A Beginner's Guide to Down Payments
The down payment is usually the single biggest factor for how much a person will spend on their home over time. But while most people know that their ideal number should be at least 20% of the total price of the home, fewer and fewer buyers actually have those types of funds amassed at the time of purchase. Add in home inspection costs and property taxes, and it becomes clear why close to 55% of all buyers can't quite hit that number. See what the options are for homeowners who may not be able to put down 20% on a conventional loan.
A Brief History of Down Payment STandards
The reason why 20% is the number to hit is that it's the number banks have determined as the minimum amount of equity a person should have in their home.
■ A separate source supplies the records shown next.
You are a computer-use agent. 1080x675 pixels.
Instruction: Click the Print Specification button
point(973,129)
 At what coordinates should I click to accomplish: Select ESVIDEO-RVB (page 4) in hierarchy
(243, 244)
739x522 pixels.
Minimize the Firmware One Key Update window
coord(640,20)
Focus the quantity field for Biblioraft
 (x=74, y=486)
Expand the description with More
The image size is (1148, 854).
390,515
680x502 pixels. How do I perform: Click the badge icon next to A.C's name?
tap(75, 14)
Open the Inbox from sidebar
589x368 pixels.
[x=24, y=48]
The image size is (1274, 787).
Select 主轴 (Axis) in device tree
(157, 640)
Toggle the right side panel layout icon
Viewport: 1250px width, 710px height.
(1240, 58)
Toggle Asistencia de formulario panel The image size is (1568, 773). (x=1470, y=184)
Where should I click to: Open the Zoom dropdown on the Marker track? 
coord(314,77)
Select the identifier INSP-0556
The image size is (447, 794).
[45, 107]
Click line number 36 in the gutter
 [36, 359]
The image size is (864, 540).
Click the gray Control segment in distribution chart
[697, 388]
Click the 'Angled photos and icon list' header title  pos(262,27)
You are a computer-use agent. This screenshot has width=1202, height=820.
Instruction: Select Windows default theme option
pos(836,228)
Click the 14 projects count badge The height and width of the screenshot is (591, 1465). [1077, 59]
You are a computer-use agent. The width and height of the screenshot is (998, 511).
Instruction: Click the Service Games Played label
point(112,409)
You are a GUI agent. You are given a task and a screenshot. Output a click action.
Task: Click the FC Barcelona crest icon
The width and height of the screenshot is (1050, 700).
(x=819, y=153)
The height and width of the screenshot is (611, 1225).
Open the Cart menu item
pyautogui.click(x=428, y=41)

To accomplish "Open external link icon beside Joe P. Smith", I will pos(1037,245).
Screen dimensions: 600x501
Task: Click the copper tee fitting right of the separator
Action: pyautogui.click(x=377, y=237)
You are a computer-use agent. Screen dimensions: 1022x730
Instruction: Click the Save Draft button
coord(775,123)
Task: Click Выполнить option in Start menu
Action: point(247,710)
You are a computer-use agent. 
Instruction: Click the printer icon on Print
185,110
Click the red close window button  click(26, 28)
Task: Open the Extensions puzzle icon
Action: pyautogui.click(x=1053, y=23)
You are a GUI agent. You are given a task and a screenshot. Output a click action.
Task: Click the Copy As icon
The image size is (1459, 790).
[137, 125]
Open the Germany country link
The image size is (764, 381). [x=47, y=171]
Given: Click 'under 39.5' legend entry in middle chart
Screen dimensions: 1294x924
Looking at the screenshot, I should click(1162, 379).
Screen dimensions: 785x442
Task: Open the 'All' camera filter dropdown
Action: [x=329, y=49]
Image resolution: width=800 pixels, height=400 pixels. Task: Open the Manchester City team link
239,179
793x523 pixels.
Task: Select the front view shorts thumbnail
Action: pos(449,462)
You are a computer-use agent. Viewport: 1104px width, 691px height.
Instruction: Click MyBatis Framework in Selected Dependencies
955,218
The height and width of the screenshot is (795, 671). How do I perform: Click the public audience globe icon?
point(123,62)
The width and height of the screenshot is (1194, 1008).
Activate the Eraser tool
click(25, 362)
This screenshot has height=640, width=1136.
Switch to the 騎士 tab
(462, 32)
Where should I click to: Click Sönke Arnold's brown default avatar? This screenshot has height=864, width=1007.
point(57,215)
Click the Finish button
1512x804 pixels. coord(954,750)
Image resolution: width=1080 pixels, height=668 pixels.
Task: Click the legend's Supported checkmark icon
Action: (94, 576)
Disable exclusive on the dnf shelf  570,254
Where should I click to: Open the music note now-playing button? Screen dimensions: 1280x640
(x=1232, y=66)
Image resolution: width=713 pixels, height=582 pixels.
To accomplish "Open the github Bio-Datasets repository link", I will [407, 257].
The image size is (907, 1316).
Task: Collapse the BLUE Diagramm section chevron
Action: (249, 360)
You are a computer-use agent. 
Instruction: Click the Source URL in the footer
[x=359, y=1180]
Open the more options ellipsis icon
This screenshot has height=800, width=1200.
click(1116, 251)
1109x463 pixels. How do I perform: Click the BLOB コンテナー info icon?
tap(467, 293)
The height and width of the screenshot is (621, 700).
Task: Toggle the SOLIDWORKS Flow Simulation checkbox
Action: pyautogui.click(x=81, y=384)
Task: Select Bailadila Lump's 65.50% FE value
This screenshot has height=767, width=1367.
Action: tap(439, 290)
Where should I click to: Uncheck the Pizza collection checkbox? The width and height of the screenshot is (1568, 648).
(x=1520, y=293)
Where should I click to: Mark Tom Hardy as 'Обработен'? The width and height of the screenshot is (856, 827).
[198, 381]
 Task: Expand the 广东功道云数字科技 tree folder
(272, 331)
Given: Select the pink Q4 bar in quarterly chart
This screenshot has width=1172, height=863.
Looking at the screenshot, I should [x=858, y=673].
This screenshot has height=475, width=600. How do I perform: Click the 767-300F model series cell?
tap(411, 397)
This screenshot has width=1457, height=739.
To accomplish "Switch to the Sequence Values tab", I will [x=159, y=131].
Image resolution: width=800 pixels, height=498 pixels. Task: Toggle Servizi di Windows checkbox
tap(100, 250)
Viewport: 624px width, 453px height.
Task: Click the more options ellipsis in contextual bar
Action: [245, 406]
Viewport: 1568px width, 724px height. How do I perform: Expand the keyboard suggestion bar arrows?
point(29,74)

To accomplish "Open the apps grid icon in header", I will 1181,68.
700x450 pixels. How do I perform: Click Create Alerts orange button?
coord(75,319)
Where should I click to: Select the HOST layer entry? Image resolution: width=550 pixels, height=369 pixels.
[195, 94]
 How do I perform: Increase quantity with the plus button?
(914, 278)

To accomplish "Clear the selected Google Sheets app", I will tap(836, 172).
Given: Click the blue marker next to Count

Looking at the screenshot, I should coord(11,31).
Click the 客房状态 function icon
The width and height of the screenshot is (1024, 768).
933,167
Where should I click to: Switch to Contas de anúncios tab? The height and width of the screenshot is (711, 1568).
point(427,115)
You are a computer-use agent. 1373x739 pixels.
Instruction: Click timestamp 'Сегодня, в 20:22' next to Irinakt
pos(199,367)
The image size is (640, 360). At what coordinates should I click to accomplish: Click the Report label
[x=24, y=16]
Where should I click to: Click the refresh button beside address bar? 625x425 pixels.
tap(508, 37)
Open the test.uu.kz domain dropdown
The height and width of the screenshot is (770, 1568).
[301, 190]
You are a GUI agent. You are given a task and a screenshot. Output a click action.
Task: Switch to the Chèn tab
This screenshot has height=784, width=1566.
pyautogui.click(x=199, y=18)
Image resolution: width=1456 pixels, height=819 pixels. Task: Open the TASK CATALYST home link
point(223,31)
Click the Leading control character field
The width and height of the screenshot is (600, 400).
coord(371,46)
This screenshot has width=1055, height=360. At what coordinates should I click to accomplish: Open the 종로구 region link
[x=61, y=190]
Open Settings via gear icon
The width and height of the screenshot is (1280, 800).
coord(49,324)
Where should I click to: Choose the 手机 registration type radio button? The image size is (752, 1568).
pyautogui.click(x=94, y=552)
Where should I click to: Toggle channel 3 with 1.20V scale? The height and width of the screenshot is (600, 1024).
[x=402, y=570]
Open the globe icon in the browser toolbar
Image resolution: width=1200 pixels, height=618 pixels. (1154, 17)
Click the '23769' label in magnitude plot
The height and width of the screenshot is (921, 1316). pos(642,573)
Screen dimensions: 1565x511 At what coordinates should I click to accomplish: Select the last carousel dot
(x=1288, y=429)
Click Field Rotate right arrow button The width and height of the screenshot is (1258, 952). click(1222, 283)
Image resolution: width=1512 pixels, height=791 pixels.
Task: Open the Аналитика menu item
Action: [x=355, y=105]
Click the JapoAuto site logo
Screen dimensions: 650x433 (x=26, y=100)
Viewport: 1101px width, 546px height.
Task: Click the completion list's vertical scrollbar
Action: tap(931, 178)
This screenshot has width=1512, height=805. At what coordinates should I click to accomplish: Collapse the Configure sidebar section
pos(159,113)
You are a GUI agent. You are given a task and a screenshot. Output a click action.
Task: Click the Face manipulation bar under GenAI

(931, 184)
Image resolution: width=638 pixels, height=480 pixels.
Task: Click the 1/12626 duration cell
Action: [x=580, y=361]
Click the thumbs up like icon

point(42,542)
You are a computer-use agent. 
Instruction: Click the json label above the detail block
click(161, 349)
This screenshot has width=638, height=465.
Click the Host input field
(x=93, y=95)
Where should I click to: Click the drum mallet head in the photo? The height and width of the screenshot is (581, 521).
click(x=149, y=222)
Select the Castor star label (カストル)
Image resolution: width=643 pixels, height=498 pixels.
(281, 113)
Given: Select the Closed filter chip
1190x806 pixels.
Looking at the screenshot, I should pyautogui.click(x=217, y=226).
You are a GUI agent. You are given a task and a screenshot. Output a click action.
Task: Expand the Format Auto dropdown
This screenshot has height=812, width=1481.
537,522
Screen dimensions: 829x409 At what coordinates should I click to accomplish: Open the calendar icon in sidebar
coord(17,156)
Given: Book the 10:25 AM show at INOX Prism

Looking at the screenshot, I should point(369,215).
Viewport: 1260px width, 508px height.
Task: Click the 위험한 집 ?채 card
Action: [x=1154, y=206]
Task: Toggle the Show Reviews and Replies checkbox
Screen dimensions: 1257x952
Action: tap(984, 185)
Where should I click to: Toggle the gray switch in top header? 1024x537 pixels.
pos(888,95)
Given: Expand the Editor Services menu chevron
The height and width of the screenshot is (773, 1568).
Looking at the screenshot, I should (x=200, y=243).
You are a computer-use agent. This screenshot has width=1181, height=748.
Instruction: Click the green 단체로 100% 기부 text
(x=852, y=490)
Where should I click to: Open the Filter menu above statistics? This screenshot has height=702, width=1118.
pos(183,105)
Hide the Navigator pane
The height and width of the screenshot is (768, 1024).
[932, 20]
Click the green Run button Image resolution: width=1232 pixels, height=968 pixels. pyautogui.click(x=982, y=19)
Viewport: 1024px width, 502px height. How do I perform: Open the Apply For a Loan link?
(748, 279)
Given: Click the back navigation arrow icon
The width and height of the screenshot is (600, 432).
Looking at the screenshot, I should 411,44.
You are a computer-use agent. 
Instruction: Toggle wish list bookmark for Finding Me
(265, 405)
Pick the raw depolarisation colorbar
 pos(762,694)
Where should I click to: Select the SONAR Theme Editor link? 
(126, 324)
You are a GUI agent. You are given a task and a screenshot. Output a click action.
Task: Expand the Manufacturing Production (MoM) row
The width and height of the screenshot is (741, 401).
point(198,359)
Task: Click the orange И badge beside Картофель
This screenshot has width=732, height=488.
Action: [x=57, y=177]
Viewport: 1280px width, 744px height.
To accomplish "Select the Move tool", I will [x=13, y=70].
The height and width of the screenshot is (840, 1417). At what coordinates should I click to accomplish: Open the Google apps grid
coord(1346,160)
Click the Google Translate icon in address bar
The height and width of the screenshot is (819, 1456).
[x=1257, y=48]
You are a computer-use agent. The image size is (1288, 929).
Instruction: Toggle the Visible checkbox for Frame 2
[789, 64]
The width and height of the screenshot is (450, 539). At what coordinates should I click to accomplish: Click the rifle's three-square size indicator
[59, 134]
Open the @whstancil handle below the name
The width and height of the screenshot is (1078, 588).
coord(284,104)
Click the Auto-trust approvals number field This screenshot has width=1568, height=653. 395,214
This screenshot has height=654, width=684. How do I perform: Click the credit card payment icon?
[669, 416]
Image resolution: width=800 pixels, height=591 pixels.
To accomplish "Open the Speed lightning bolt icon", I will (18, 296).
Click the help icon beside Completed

When a person flat-out owns a fifth of their property, they're determined to be less of a risk of default. Without that 20%, lenders will take out insurance on the loan (called private mortgage insurance or PMI) in case the buyer is unable to make their payments.
The total costs for homeowners can tack up to 1% of the total cost of the loan every year until the homeowners successfully hit 20%. Passing this cost down to the individual buyer means that banks don't have to hike up their interest rates for home buyers who are able to make the 20% payment. And while some loans are more lenient than others when it comes to hitting 20%, the goal is still the same whether home buyers take out an FHA, fixed-rate, or ARM.
Minimum Payments for Home Down Payments
As the economy has hit its notorious ups and downs, the minimum for down payments has plummeted. Buyers can now secure a conventional loan with as little as 3% of the total purchase price, and an FHA loan is not far behind at a minimum of 3.5%. VA or USDA loans may not even require a down payment because both types of loans are backed by the government. In addition to no down payment, veterans or those purchasing rural homes usually do not pay PMI on their loans.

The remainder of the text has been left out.